Content starts

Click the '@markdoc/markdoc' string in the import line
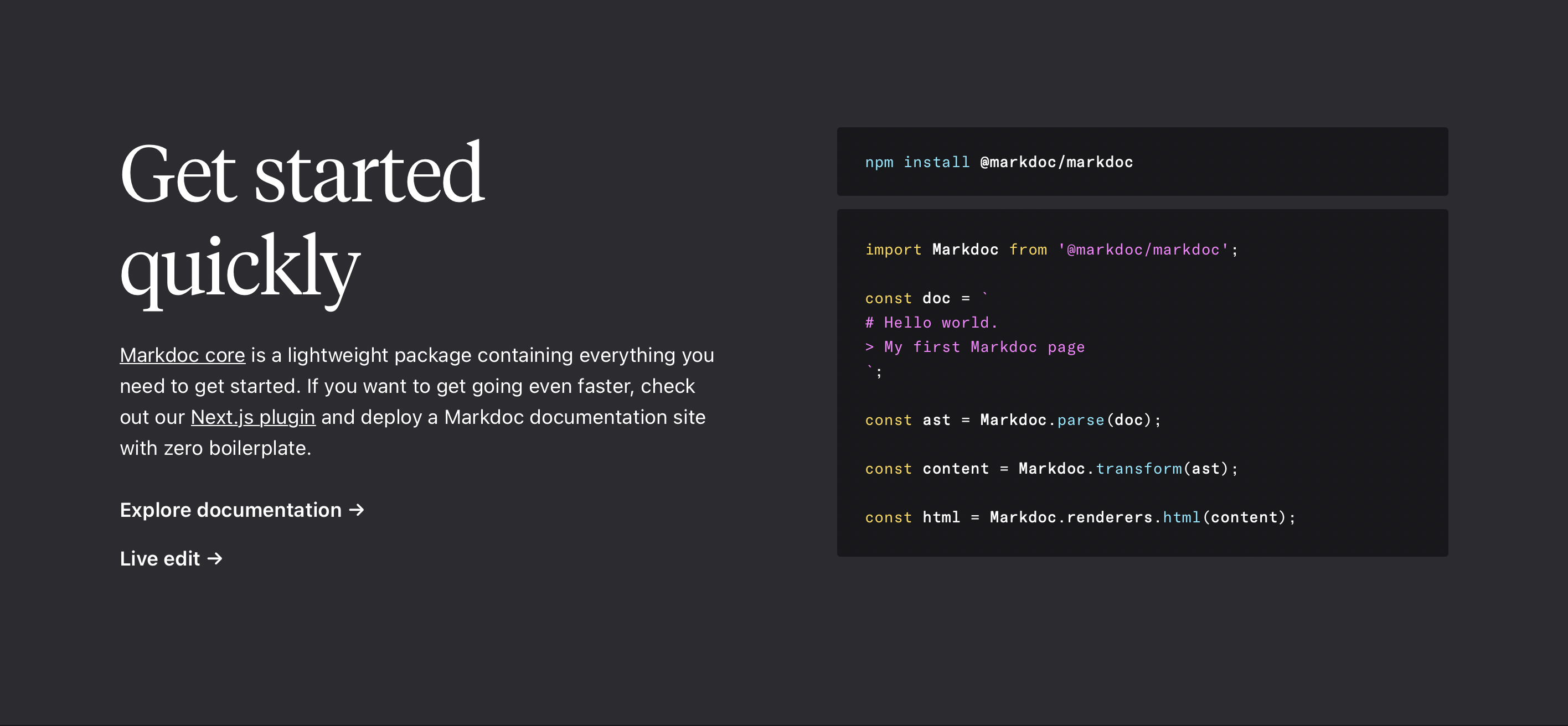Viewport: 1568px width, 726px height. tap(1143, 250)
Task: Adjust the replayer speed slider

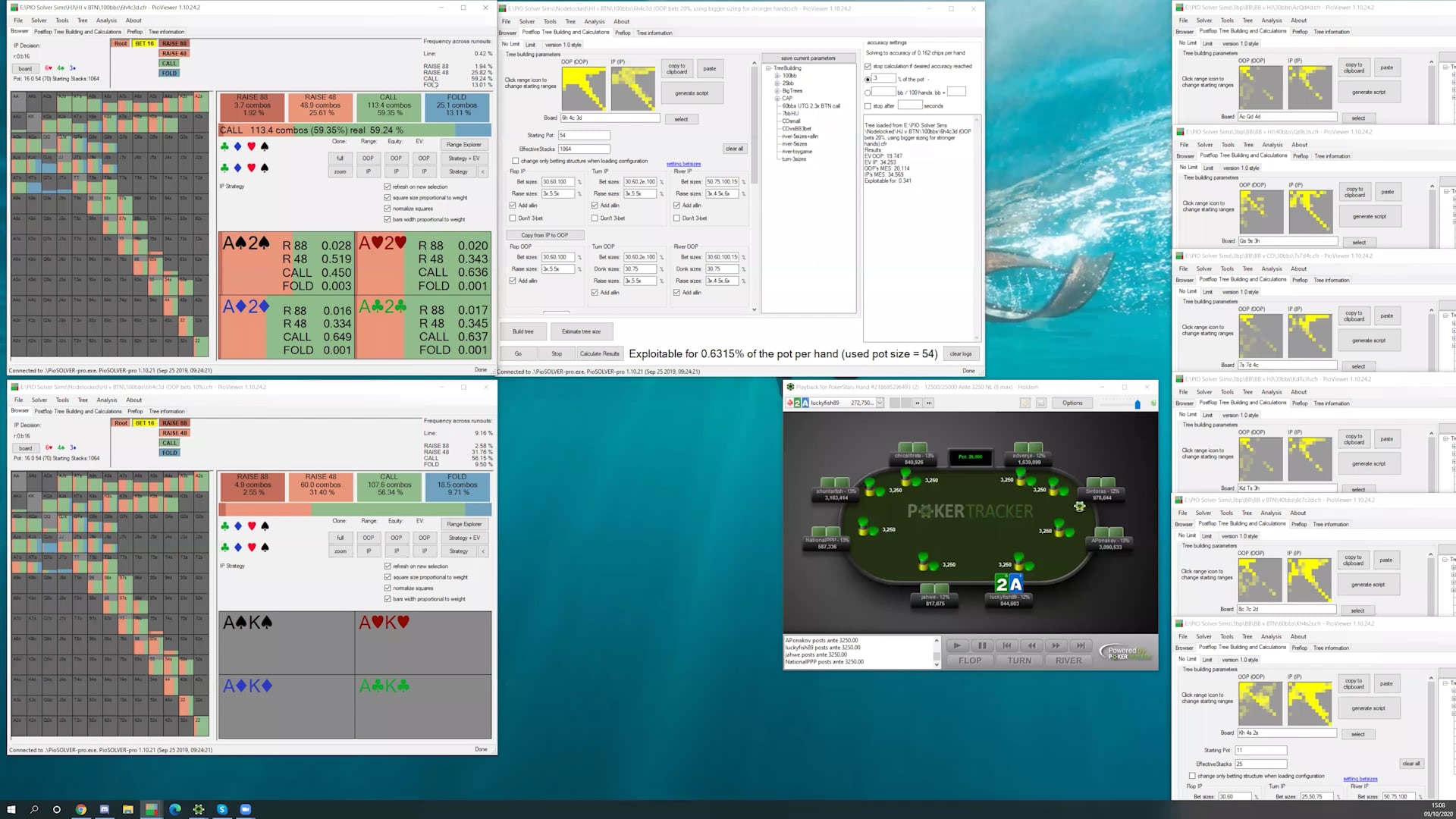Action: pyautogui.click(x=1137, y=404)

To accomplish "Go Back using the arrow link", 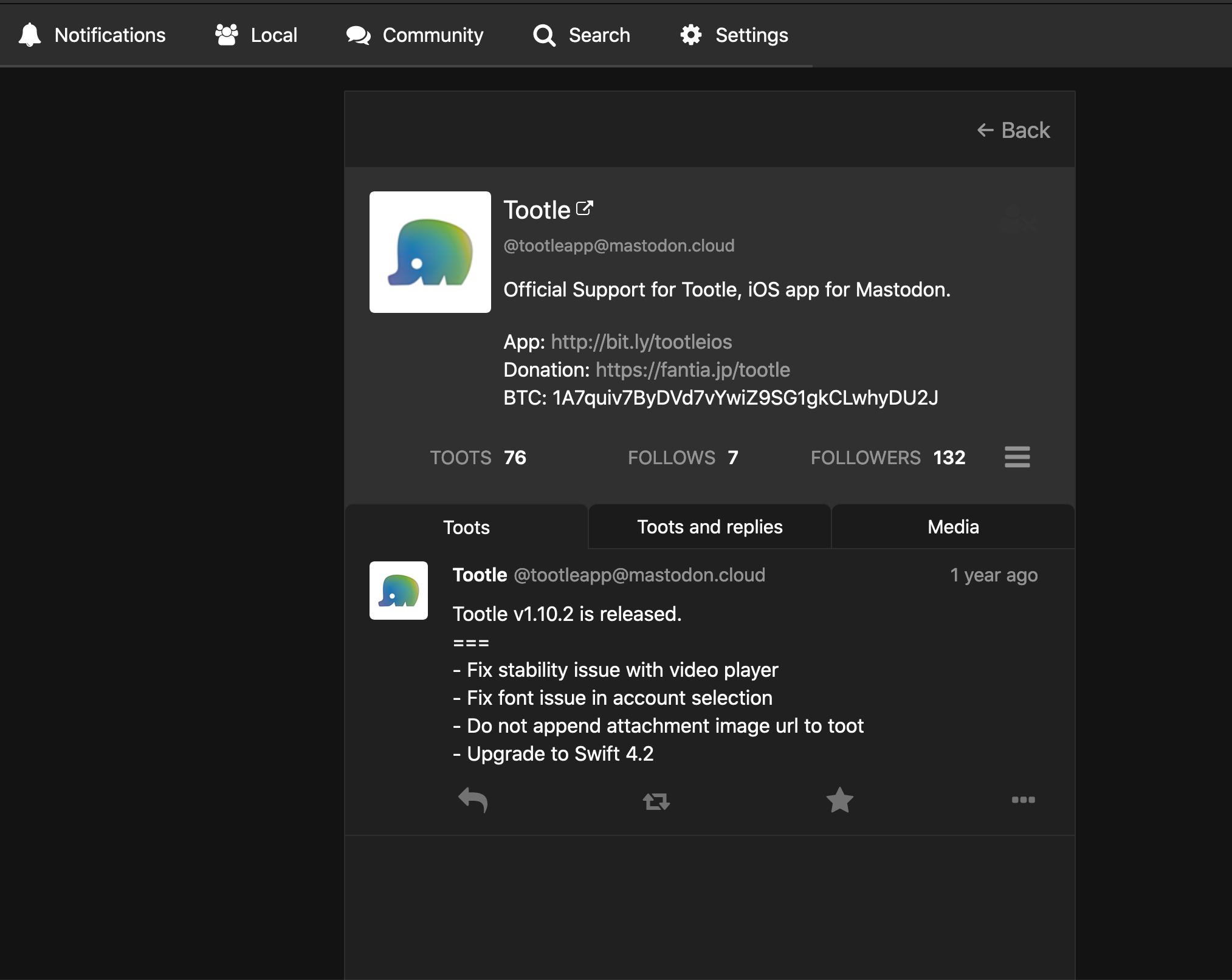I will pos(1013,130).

Content ends
Content starts

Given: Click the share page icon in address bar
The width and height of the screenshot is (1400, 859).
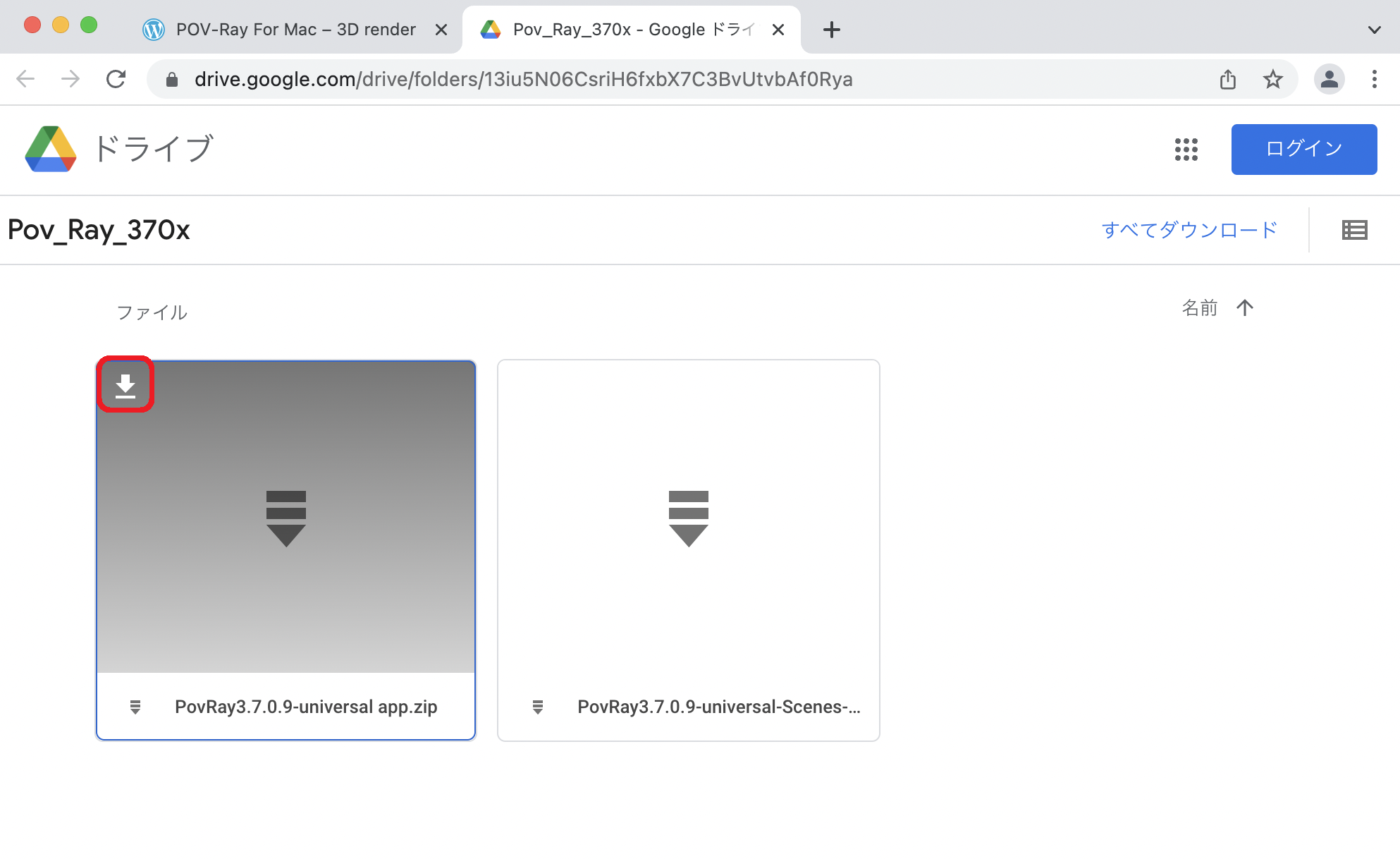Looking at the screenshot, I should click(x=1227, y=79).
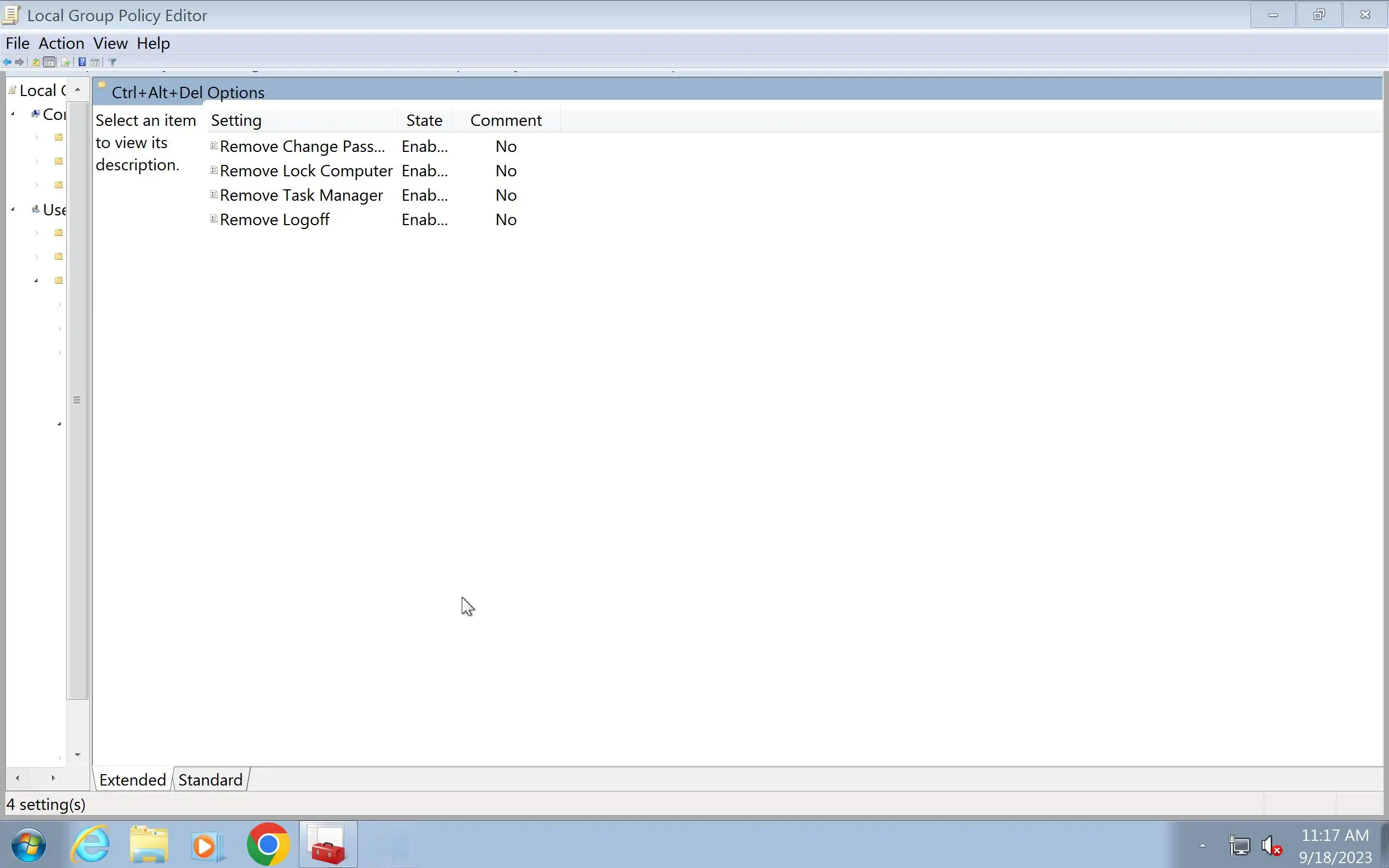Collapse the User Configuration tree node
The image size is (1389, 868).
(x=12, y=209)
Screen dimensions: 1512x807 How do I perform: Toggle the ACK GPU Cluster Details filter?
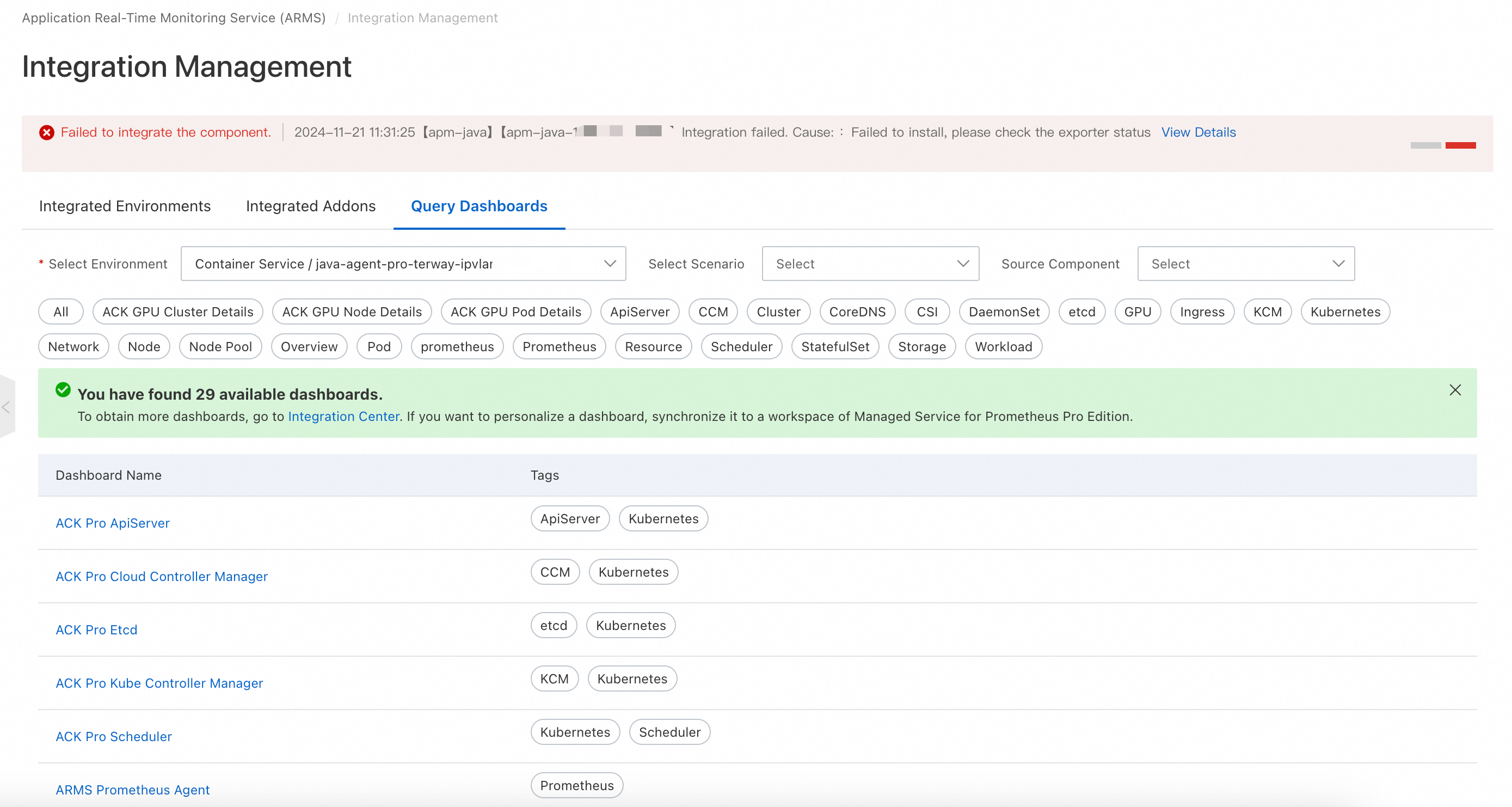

Content ends
Content starts

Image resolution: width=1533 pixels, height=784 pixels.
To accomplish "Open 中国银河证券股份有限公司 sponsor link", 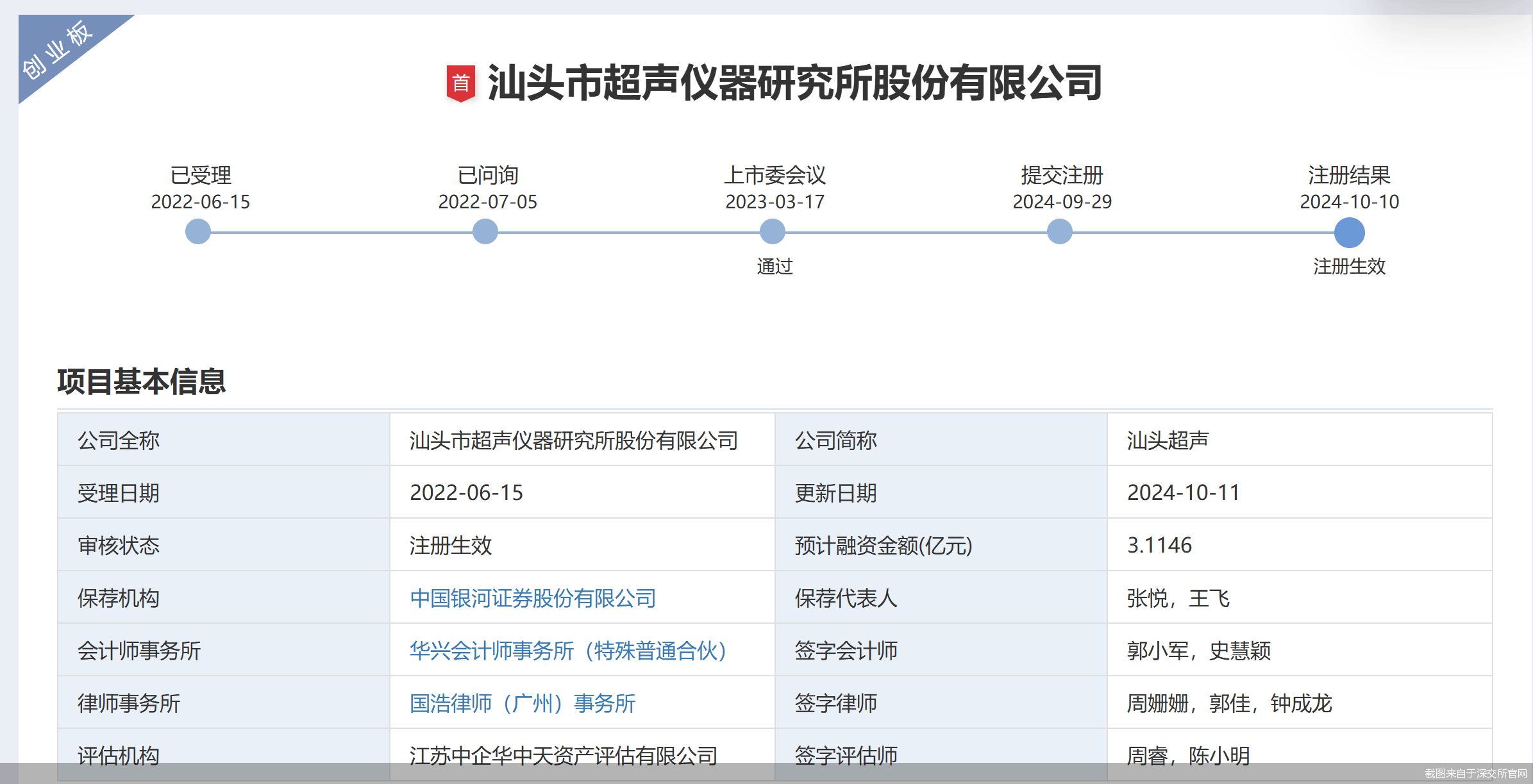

Content ends

- [Task objective]:
Starting at the line containing "Given: Click the" and stopping at the line containing "Screen dimensions: 1512x807", output each line exactly as it appears above. Leave out the pictures.

- [Solved exercise]:
Given: Click the share page icon in address bar
The width and height of the screenshot is (1400, 859).
Looking at the screenshot, I should click(x=1227, y=79).
Collapse the User Configuration tree node
The image size is (1389, 868).
(x=12, y=209)
Screen dimensions: 1512x807 How do I perform: Toggle the ACK GPU Cluster Details filter?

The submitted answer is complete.